(Document extract)

BEGIN

But with all its vagueness as well as other considerably worse characteristics, which at times bring it close to blasphemy and khlystism4, this literature is in this instance somewhat closer to the truth than Tolstoyan nihilism, which has tried to define our Church doctrine of the Holy Spirit as an exchange of the moral meaning of our religion for a mystical one. Making such a distinction is also the fruit of ignorance and, even more so, of evil will, of malicious prejudice.
On the contrary, the very fact that the Third Person of the All-Holy Trinity is called the Holy Spirit shows that the Church’s thought and feeling, beginning with the writers of Holy Scripture and even with the Lord Jesus Christ Himself, combined the very highest moral attainments with this dogma, concentrating their holiest hopes and longings in it. The Savior, the Apostles and the Fathers of the Church generally said little about the metaphysical properties of God, and still less about the metaphysical properties of the Holy Spirit, but they said much, and clearly, about the actions of the Holy Spirit, especially in the New Testament, just as they already spoke of the actions of the Word of God, or Son of God, in the Old Testament.
The Holy Spirit’s Contact with the Soul
We will try to trace the teaching of Christ the Savior and of the whole New Testament about the actions of the Holy Spirit in the world and in the human soul. First, however, we will point out that according to the biblical teaching His action in the Church of Christ is not hazy and purely mystical, but a vital contact, which shakes and renders compunctionate the soul not only of the individual, but also of a society, of the whole Church.
The service for Holy Pentecost, and in particular the kneeling prayer by St. Basil the Great, is full of just such a depiction of the Holy Spirit and not infrequently prefers to use the word “Spirit”, or “Holy Spirit” in place of the word “God”. St. John of Damascus composed a completely original service to the Holy Spirit, or Paraclete. This has not become part of our Church services, but it leaves a mighty impression on the reader’s soul through the power of the images gathered in it. Still, we shall limit ourselves to citing three classical stikhiri from the vespers and matins of Pentecost.
“The Holy Spirit giveth all things, poureth forth prophecies, perfecteth priests, hath taught wisdom to the unlearned, shown forth fishermen as theologians and gathered together the entire assembly of the Church. O Comforter, of one essence and one throne with the Father and the Son, glory to Thee!”
“The Holy Spirit ever was and is and shall be: He neither beginneth nor ceaseth to be, but is ever ordered and numbered with the Father and the Son: life and life-creator: light and giver of light, goodness and source of bounties: through Whom the Father becometh known and the Son is glorified and known by all; one power, one order, one worship, of the Holy Trinity.”

END

(Brief)
According to the passage on the Holy Spirit, who composed a completely original service to the Holy Spirit, or Paraclete? Rely only on the passage on the Holy Spirit above.

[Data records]
BEGIN

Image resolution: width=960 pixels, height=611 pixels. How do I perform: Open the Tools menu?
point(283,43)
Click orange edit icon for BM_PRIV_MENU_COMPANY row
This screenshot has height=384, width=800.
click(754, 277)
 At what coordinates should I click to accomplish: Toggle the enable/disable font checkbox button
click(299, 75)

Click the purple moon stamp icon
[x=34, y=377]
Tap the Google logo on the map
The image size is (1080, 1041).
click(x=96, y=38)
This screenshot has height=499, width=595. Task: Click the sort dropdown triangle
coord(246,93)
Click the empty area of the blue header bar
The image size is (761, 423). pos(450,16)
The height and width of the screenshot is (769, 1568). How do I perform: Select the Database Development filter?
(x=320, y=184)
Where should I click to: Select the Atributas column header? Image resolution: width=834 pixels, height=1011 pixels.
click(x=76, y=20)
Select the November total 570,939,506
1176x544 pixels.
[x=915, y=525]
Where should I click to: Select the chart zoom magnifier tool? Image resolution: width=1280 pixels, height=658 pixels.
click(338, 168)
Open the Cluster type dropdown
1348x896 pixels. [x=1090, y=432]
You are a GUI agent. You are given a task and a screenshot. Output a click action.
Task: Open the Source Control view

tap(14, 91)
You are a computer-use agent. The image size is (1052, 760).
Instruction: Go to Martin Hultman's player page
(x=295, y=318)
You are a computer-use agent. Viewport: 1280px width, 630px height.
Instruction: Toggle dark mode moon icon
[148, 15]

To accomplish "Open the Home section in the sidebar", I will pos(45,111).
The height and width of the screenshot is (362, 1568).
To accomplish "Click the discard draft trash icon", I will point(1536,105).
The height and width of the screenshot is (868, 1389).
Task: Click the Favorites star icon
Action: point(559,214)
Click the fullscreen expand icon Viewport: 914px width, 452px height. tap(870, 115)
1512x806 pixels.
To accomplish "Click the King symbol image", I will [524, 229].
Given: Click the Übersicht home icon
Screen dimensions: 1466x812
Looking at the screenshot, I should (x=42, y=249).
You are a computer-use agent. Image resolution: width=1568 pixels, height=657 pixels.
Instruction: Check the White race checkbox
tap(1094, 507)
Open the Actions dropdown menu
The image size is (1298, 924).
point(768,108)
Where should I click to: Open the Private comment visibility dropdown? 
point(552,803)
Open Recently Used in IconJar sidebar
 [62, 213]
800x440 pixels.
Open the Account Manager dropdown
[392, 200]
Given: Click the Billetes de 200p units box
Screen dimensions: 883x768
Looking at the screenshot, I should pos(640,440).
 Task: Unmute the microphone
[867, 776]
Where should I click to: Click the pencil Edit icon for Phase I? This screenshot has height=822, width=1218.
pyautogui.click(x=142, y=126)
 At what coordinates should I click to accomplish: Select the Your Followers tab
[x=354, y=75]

END

(Expected answer)
St. John of Damascus.